WORK ORDER: Set down exactly the lines of the records from the top to the line containing "Click search field in collapsed-state preview"; include both.
───── EXTRACTED INFORMATION ─────
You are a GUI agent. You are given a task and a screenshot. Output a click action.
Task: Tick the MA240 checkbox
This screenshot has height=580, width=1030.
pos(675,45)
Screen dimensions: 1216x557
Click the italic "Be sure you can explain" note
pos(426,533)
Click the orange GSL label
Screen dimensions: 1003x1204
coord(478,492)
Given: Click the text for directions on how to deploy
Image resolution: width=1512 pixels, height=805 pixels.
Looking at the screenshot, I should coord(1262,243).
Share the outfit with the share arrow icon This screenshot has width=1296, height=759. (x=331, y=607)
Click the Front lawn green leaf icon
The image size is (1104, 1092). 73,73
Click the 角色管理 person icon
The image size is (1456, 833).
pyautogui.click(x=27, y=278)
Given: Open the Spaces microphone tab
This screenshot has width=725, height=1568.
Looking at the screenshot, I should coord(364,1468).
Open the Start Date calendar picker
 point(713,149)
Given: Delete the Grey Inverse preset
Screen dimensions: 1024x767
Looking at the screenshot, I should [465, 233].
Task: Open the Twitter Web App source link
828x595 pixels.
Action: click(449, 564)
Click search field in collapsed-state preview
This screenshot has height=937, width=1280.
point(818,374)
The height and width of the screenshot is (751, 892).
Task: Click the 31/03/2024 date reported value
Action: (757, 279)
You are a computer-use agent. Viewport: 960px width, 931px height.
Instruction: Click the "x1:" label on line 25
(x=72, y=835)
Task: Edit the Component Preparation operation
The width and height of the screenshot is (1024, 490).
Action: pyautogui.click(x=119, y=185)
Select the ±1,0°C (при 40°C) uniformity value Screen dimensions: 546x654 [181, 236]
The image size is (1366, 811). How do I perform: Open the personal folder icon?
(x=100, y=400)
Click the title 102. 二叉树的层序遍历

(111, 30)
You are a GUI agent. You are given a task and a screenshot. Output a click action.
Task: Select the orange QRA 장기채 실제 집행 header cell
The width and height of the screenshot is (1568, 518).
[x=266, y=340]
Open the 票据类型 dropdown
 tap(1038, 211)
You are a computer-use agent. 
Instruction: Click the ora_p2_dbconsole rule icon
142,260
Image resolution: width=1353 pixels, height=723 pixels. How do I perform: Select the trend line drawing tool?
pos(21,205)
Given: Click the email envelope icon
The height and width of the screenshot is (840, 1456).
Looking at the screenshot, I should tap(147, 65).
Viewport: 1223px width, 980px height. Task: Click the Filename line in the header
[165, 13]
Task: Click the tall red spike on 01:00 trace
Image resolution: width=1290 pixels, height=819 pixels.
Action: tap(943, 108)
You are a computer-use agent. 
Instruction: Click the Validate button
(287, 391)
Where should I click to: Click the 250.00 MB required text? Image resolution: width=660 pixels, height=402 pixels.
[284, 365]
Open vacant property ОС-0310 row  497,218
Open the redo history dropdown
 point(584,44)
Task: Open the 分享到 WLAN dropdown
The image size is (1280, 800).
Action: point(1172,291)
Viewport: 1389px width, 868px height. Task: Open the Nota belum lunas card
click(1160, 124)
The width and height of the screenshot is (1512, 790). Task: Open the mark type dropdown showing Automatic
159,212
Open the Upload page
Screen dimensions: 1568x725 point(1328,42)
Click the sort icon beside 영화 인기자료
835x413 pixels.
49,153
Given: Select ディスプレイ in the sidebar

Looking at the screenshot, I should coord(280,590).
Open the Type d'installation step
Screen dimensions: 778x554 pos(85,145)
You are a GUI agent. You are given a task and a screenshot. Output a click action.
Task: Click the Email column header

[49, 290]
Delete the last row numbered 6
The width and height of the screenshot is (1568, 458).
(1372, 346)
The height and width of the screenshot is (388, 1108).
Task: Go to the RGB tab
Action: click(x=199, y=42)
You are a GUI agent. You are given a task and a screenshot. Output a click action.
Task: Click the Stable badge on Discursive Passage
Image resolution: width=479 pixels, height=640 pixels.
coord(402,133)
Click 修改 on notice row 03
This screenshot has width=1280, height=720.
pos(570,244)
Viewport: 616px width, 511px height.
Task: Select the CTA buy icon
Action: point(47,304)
─────
TASK SOLUTION:
You are a GUI agent. You are given a task and a screenshot. Output a click action.
Task: Tick the MA240 checkbox
This screenshot has height=580, width=1030.
pos(675,45)
Screen dimensions: 1216x557
Click the italic "Be sure you can explain" note
pos(426,533)
Click the orange GSL label
Screen dimensions: 1003x1204
coord(478,492)
Given: Click the text for directions on how to deploy
Image resolution: width=1512 pixels, height=805 pixels.
Looking at the screenshot, I should coord(1262,243).
Share the outfit with the share arrow icon This screenshot has width=1296, height=759. (x=331, y=607)
Click the Front lawn green leaf icon
The image size is (1104, 1092). 73,73
Click the 角色管理 person icon
The image size is (1456, 833).
pyautogui.click(x=27, y=278)
Given: Open the Spaces microphone tab
This screenshot has width=725, height=1568.
Looking at the screenshot, I should coord(364,1468).
Open the Start Date calendar picker
 point(713,149)
Given: Delete the Grey Inverse preset
Screen dimensions: 1024x767
Looking at the screenshot, I should [465, 233].
Task: Open the Twitter Web App source link
828x595 pixels.
Action: click(449, 564)
Click search field in collapsed-state preview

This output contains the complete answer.